=== Supplied material ===
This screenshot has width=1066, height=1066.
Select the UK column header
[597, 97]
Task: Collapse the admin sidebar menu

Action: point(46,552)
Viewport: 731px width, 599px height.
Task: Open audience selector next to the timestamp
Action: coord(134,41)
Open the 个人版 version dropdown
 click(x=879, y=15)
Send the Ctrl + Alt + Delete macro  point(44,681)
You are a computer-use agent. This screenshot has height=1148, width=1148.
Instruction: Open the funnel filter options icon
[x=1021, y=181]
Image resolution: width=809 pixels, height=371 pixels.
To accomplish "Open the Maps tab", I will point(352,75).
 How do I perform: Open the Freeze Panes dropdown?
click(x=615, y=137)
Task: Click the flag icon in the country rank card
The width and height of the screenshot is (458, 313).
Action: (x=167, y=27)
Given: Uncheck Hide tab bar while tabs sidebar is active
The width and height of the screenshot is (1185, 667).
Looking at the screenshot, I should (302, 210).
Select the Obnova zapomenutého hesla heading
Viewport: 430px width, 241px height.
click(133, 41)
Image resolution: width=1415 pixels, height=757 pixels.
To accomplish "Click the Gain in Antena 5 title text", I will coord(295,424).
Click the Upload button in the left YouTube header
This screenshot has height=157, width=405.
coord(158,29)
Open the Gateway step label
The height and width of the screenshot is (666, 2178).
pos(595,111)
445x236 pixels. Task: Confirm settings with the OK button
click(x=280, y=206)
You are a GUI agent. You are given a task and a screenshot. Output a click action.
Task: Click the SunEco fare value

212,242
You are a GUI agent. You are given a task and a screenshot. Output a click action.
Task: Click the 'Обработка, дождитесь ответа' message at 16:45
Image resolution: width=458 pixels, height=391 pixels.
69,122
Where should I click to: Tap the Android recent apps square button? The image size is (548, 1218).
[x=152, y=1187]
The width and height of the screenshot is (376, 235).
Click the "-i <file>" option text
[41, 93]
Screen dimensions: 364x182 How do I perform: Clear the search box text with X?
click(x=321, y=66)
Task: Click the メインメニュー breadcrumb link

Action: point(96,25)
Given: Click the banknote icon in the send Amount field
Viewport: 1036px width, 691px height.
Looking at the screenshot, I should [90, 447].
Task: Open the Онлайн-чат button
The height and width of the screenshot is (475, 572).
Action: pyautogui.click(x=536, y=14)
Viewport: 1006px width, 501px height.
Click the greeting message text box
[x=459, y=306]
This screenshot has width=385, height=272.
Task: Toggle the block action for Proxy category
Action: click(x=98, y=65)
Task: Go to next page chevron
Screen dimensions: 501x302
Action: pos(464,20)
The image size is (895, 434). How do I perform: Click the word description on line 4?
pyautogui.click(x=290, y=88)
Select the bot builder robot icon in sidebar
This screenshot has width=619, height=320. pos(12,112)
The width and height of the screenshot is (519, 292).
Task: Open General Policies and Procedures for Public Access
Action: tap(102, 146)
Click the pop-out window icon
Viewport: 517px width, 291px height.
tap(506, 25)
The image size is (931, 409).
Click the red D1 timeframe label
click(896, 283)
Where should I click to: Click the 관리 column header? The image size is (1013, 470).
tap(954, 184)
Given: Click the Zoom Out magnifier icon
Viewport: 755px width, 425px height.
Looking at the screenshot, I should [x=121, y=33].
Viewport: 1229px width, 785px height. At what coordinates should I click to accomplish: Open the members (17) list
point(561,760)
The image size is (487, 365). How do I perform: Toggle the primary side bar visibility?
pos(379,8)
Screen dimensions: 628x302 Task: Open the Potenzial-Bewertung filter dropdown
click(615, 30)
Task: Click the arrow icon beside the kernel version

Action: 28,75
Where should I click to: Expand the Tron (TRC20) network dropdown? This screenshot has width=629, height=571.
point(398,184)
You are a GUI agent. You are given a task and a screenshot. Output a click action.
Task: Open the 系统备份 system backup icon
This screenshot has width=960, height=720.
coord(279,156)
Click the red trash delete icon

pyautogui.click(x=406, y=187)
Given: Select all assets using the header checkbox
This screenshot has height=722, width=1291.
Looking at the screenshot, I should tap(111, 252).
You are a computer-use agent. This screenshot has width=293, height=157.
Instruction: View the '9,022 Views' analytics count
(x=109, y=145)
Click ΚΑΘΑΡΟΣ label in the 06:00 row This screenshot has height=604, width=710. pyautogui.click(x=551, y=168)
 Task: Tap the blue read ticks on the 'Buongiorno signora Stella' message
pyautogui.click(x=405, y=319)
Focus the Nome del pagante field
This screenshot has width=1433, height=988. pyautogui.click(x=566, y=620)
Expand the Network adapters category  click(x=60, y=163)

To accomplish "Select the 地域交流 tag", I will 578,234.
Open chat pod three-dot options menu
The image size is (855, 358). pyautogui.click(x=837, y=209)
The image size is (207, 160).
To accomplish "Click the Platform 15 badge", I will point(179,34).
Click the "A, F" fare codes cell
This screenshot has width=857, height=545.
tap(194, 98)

=== Exercise ===
Please copy each line of the records above in which the word "computer" can be found.

=== Output for this task ===
You are a computer-use agent. This screenshot has height=1148, width=1148.
You are a computer-use agent. This screenshot has width=293, height=157.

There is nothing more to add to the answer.